- Task brief -
Please reproduce only the stretch of data from the line containing "The image size" through the line containing "pos(103,294)", swapping "bullet dot" for "round marker" and leaving everything else unchanged.

- Records for this exercise -

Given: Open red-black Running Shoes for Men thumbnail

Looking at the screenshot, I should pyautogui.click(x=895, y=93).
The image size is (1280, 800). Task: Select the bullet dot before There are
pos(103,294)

* * *

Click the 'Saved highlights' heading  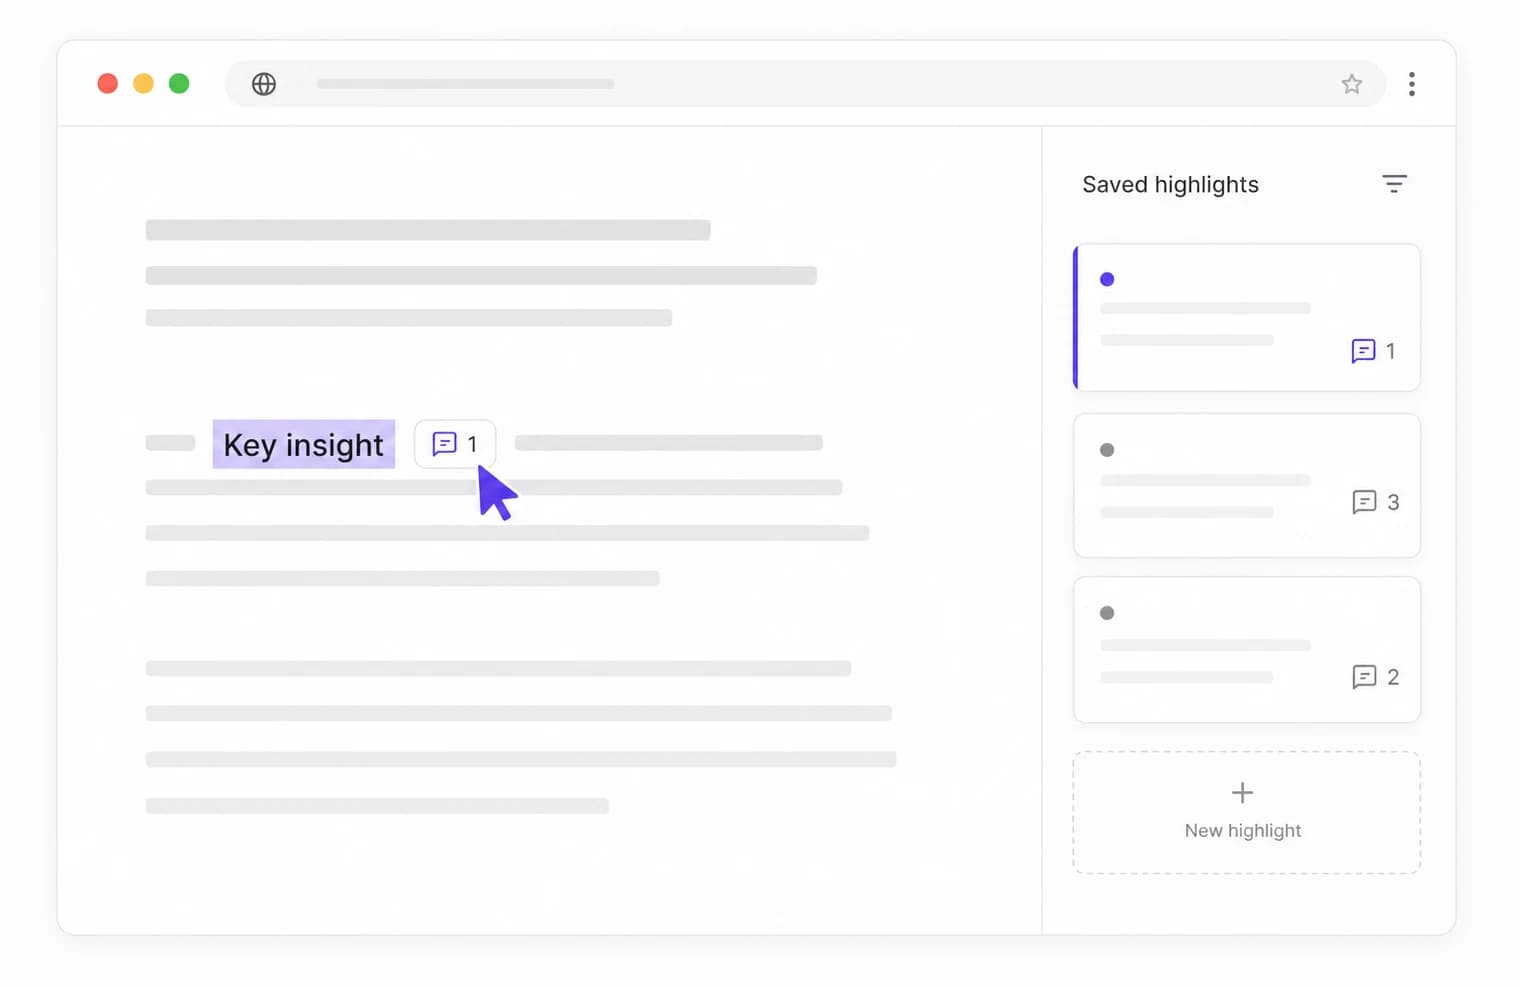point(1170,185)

- Output -
The image size is (1280, 800). Task: Select the round marker before There are
pos(103,294)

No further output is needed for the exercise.